=== Description of the task ===
Whenever a line below holds the word "Clip", copy that line.

=== Data provided ===
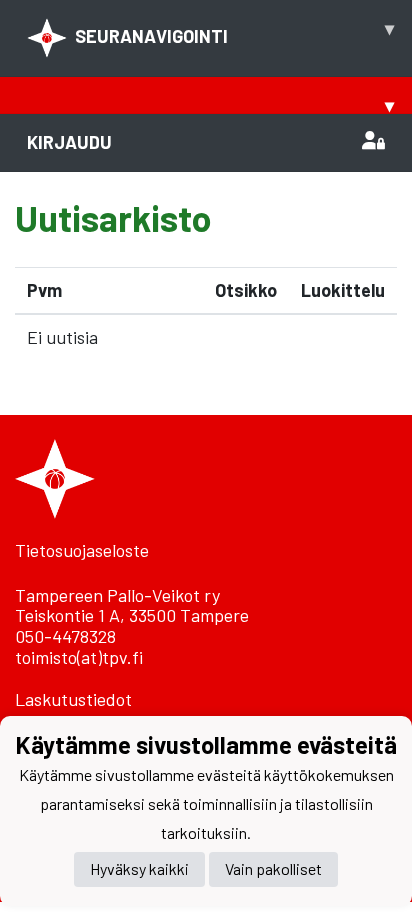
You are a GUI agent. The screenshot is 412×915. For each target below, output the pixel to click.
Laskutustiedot (73, 699)
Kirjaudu (69, 142)
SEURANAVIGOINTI (234, 32)
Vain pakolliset (273, 868)
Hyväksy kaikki (139, 868)
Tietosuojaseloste (82, 550)
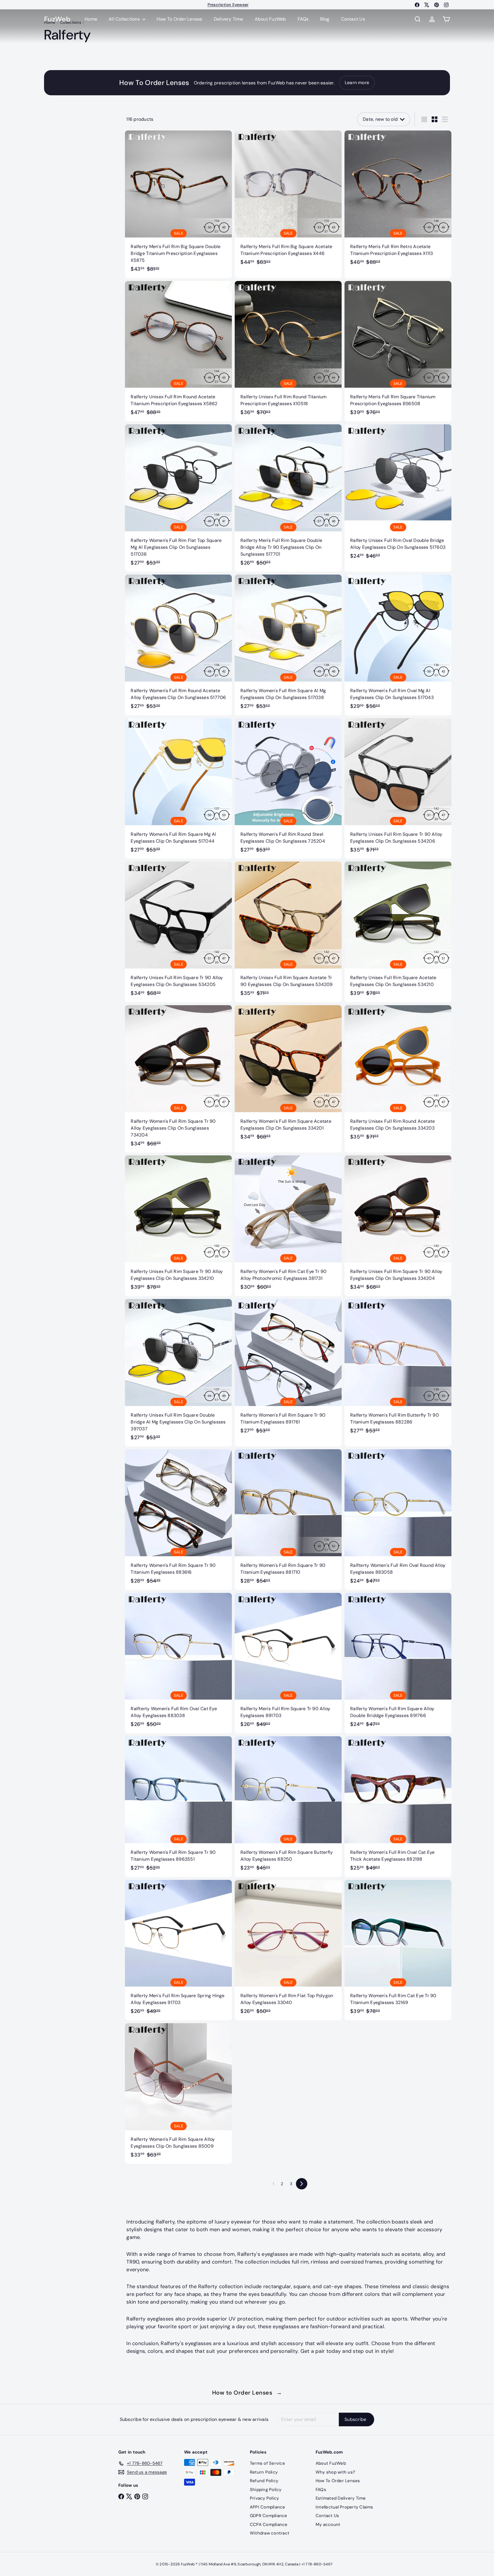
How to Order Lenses (247, 2392)
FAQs (303, 19)
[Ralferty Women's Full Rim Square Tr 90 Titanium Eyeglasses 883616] (178, 1519)
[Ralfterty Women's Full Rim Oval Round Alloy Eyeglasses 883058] (397, 1519)
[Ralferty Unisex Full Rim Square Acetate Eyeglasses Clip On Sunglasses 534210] (397, 932)
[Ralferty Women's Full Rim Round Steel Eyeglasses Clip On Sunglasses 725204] (288, 788)
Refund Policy (264, 2481)
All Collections (125, 19)
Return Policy (264, 2472)
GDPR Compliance (268, 2515)
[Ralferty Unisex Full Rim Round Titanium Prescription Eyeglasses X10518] (288, 351)
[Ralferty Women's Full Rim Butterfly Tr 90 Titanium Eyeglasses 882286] (397, 1369)
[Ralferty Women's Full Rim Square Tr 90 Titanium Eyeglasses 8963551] (178, 1806)
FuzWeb (57, 19)
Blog (325, 19)
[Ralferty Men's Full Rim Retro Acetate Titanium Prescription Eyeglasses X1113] (397, 200)
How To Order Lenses (228, 5)
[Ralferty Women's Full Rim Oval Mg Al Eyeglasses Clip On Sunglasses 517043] (397, 645)
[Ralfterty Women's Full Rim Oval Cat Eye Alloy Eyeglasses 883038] (178, 1663)
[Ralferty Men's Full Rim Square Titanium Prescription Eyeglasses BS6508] (397, 351)
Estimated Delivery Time (341, 2498)
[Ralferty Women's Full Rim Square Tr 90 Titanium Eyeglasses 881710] (288, 1519)
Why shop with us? (335, 2472)
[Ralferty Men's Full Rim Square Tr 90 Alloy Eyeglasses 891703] (288, 1663)
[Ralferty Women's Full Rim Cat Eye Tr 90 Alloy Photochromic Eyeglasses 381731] (288, 1225)
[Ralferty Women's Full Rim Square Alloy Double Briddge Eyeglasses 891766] (397, 1663)
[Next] (301, 2183)
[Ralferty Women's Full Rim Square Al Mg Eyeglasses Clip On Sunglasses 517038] (288, 645)
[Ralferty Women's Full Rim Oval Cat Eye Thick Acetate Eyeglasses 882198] (397, 1806)
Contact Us (353, 19)
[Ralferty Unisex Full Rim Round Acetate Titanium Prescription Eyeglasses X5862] (178, 351)
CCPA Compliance (269, 2524)
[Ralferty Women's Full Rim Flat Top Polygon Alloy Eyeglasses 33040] (288, 1950)
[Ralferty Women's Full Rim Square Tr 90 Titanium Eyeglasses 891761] (288, 1369)
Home (91, 19)
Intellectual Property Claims (344, 2507)
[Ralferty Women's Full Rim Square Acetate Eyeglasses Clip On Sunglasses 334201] (288, 1075)
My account (328, 2524)
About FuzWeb (270, 19)
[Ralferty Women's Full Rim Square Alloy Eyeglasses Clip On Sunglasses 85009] (178, 2093)
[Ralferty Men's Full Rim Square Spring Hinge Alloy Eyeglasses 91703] (178, 1950)
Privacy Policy (264, 2498)
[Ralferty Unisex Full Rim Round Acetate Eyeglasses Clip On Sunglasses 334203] (397, 1075)
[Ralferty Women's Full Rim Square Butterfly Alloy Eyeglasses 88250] (288, 1806)
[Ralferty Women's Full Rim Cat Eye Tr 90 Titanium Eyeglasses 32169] (397, 1950)
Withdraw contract (269, 2533)
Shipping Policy (266, 2489)
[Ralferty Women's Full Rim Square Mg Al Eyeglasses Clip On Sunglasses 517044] (178, 788)
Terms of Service (267, 2463)
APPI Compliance (267, 2507)
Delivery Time (228, 19)
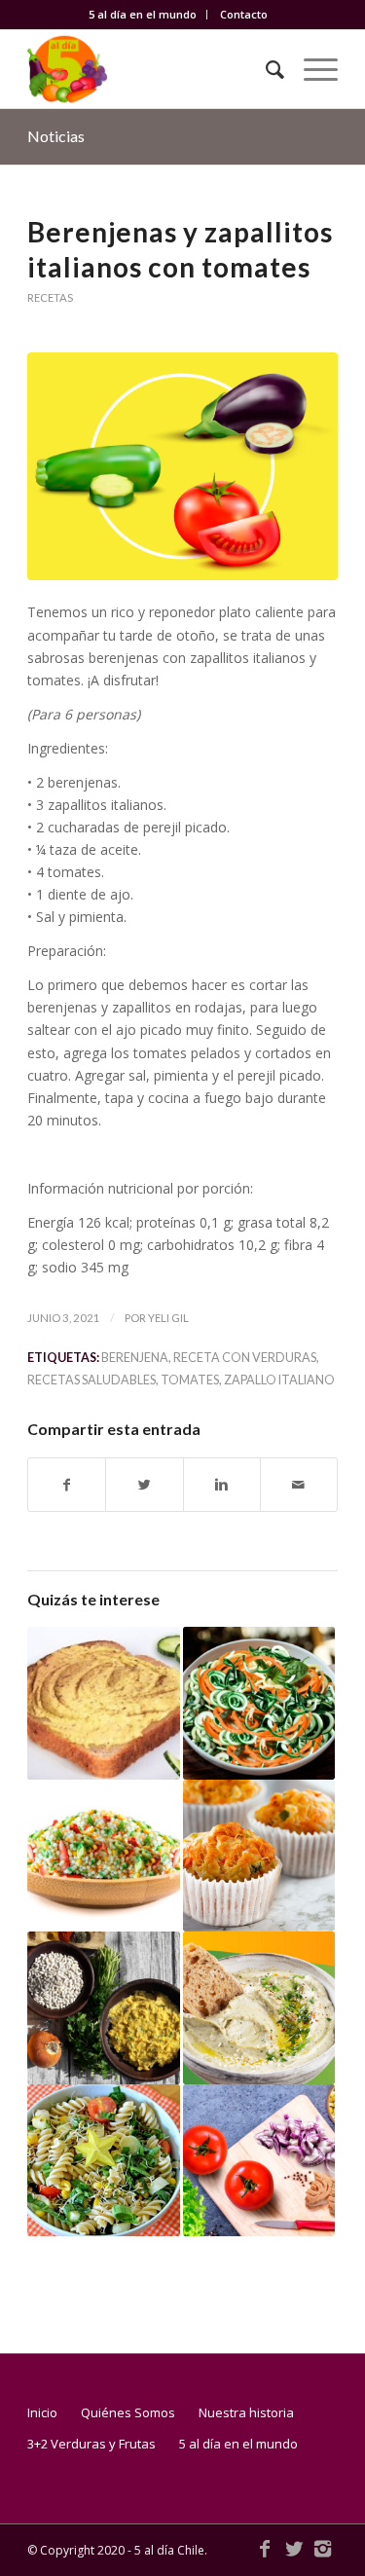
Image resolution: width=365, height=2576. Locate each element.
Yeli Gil (168, 1317)
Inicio (42, 2412)
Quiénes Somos (128, 2412)
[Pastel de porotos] (103, 2007)
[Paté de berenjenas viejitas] (259, 2007)
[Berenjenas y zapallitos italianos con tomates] (182, 466)
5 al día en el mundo (143, 14)
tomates (190, 1380)
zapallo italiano (279, 1380)
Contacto (244, 14)
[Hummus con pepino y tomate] (103, 1703)
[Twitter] (294, 2548)
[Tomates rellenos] (259, 2160)
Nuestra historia (246, 2412)
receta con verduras (244, 1357)
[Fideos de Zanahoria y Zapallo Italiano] (259, 1703)
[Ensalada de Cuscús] (103, 1856)
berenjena (134, 1357)
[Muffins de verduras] (259, 1856)
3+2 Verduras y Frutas (91, 2443)
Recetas (50, 297)
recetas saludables (91, 1380)
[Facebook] (264, 2548)
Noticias (56, 136)
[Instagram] (323, 2548)
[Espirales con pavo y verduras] (103, 2160)
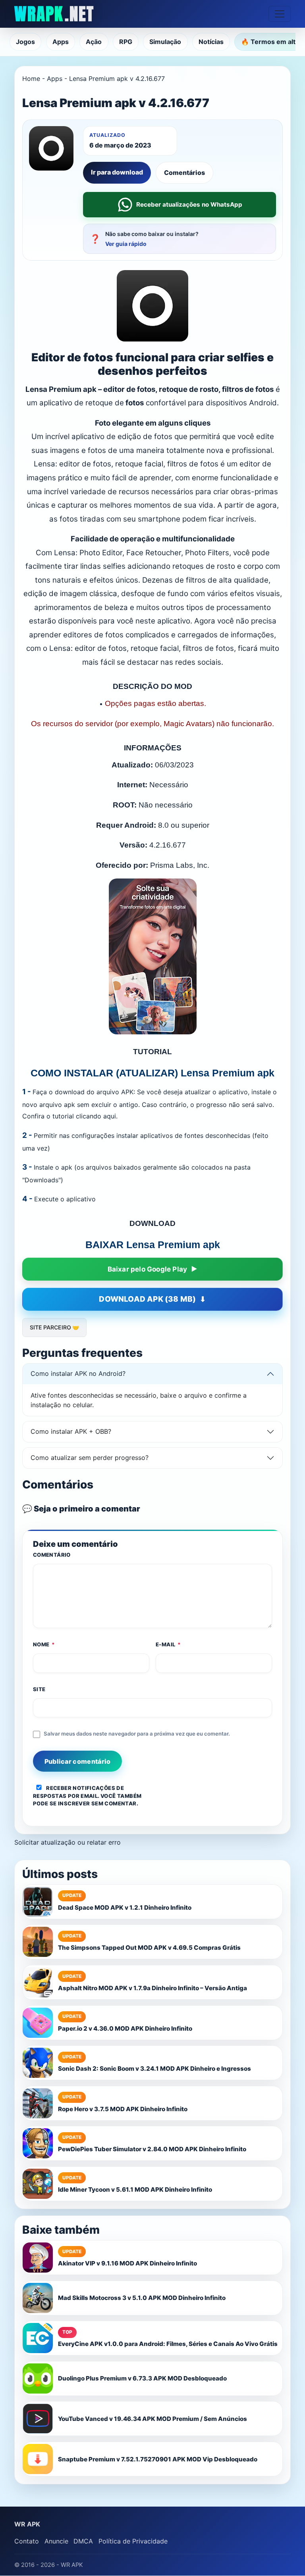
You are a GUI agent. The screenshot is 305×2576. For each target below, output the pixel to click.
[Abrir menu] (279, 14)
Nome (44, 1644)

=== Expected answer ===
[Ralferty Unisex Full Rim Square Acetate Eyeglasses Clip On Sunglasses 534210] (397, 932)
[Ralferty Women's Full Rim Round Steel Eyeglasses Clip On Sunglasses 725204] (288, 788)
[Ralferty Women's Full Rim Oval Mg Al Eyeglasses Clip On Sunglasses 517043] (397, 645)
[Ralferty Women's Full Rim Square Al Mg Eyeglasses Clip On Sunglasses 517038] (288, 645)
[Ralferty Women's Full Rim Square Acetate Eyeglasses Clip On Sunglasses 334201] (288, 1075)
[Ralferty Women's Full Rim Square Alloy Eyeglasses Clip On Sunglasses 85009] (178, 2093)
[Ralferty Unisex Full Rim Round Acetate Eyeglasses Clip On Sunglasses 334203] (397, 1075)
[Ralferty Women's Full Rim Square Mg Al Eyeglasses Clip On Sunglasses 517044] (178, 788)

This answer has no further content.